La diplomacia turca ha reaccionado con cautela, asegurando que «hay que darle tiempo al nuevo primer ministro griego». Ankara se opone firmemente a las prospecciones, al considerar que esas bolsas de hidrocarburos pertenecen también a la población turcochipriota. «Esto no ayuda para nada al proceso negociador. El tema de los recursos debería ser abordado tras las negociaciones», indica a ABC un alto funcionario turco.

Conflicto por las aguas territoriales

Las reticencias griegas, en todo caso, no carecen de base: el envío de barcos con propósitos científicos ha sido una de las formas tradicionales en las que Turquía ha tratado de apuntalar su presencia en zonas disputadas. Lo hizo en 1974 con el navío «Çandarli», en 1976 con el «Sismik I», y de nuevo en 1987 con el «Piri Reis».

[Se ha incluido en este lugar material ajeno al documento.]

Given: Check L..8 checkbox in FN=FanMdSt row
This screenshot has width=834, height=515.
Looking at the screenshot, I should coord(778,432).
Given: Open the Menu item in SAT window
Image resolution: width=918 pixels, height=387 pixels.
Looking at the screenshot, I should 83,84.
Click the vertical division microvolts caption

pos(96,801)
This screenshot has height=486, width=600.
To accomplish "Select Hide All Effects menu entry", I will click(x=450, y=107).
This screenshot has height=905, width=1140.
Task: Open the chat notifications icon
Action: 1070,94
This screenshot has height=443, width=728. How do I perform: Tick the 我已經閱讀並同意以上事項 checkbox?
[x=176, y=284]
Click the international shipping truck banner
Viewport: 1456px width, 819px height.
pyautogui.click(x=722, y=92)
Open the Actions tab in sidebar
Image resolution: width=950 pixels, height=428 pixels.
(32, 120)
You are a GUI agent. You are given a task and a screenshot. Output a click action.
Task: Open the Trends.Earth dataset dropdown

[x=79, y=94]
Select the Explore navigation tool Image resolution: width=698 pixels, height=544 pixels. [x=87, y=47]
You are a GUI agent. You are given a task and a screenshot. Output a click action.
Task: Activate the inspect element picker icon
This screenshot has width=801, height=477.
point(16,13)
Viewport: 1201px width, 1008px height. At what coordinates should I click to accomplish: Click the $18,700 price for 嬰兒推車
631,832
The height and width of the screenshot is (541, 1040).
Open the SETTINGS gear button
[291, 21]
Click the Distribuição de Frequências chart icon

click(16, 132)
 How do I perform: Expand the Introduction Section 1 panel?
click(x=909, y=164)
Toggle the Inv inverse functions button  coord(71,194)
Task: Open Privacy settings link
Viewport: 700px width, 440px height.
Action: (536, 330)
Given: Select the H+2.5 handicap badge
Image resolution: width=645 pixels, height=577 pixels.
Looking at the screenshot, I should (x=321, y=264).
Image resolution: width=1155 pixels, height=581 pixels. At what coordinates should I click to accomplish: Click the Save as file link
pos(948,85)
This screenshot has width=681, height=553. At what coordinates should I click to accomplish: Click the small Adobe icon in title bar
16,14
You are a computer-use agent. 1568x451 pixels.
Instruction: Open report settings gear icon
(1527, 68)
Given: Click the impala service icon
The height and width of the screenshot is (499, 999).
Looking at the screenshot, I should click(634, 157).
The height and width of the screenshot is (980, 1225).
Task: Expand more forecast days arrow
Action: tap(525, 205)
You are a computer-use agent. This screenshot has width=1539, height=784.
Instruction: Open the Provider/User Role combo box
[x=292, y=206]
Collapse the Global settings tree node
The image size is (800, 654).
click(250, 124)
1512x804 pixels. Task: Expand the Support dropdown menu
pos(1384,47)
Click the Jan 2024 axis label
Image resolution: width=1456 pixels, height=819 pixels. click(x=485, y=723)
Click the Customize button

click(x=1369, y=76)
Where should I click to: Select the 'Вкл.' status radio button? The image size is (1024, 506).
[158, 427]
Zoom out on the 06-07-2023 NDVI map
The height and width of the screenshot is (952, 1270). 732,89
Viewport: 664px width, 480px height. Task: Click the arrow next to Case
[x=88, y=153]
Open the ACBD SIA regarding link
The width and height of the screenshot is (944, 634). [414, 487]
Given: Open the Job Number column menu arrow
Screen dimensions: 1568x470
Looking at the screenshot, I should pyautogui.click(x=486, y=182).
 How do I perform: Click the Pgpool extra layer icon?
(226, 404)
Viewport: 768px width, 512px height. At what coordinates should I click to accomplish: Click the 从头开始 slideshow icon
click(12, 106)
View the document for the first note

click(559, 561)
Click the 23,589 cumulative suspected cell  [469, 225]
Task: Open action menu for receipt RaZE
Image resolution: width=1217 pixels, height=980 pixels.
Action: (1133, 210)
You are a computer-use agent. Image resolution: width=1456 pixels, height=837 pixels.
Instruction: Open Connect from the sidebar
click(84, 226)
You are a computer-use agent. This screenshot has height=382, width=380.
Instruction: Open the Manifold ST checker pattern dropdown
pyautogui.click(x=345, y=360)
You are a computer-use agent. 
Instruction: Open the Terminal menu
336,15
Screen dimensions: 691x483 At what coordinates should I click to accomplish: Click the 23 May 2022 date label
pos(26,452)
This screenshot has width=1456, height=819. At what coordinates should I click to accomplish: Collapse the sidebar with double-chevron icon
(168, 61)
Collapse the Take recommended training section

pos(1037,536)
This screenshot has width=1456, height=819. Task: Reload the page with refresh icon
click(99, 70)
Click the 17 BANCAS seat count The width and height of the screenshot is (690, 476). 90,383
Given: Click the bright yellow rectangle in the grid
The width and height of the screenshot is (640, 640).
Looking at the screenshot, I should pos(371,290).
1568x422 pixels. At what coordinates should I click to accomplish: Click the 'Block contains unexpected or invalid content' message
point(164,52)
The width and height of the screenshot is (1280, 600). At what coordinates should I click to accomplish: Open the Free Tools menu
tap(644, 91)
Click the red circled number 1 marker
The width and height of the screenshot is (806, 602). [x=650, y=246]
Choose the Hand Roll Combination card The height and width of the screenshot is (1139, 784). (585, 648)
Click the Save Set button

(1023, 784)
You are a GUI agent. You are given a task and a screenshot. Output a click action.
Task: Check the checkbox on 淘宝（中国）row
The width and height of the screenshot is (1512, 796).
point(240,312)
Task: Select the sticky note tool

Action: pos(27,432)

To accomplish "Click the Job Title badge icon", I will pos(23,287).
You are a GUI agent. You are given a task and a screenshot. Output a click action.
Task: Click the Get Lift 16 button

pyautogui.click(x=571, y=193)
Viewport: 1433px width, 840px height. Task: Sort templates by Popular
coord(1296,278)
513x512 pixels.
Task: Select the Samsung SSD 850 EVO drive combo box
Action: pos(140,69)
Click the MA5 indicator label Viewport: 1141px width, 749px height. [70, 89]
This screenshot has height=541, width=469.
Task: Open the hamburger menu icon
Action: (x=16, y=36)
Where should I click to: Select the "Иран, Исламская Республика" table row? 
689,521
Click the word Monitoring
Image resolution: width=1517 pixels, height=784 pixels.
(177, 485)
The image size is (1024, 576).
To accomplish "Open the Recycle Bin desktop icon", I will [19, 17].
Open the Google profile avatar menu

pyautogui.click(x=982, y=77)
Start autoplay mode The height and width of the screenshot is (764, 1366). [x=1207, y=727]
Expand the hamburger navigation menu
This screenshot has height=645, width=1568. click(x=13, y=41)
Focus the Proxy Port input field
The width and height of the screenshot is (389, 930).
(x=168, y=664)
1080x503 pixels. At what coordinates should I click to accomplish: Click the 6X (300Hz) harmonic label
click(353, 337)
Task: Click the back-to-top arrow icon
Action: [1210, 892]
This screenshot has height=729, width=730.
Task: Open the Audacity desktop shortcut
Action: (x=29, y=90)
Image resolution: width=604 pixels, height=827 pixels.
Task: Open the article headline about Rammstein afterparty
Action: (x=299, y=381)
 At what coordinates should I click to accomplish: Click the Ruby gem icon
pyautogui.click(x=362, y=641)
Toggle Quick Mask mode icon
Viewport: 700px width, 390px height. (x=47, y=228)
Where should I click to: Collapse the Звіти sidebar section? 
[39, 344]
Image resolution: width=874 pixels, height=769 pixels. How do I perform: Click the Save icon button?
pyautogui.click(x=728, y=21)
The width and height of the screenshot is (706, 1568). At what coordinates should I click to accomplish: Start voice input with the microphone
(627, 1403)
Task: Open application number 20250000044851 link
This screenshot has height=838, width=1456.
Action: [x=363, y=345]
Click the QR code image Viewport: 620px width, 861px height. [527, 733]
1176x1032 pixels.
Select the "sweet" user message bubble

A pesar de la reducción de la tensión militar entre Grecia y Turquía en los últimos años, se siguen produciendo incidentes como el del pasado 23 de enero, cuando la marina turca envió un submarino para interceptar a dos barcos pesqueros griegos que se aproximaban a los islotes de Imia. El conflicto marino entre ambos países, muy exacerbado a raíz de la invasión turca del norte de Chipre en 1974, tiene como telón de fondo la pretensión griega de extender sus aguas territoriales de 6 a 12 millas náuticas.

«Con un régimen de 6 millas náuticas, Grecia controla el 43,5 % del Egeo, dejando el 7,5 % para Turquia y un 49 por ciento de alta mar. Si ambos países extendiesen sus aguas territoriales a 12 millas náuticas, Turquía tendría un poco más (8,5 %), pero la parte de Grecia aumentaría hasta el 71,5 % gracias a sus islas. El alta mar se reduciría hasta cerca de un 20 %, y ya no habría pasillos para mercancías a través de aguas internacionales», explica un informe al respecto del think tank de resolución de conflictos International Crisis Group. «Turquía tendría que pasar a través de aguas griegas para llegar a sus puertos principales de Izmir y Estambul», indica, lo que, en tiempos de conflicto diplomático, permitiría a Grecia presionar enormemente a Turquía. Por este motivo, Ankara siempre ha dejado claro que considerará la extensión de las aguas territoriales griegas como un ‘casus belli’.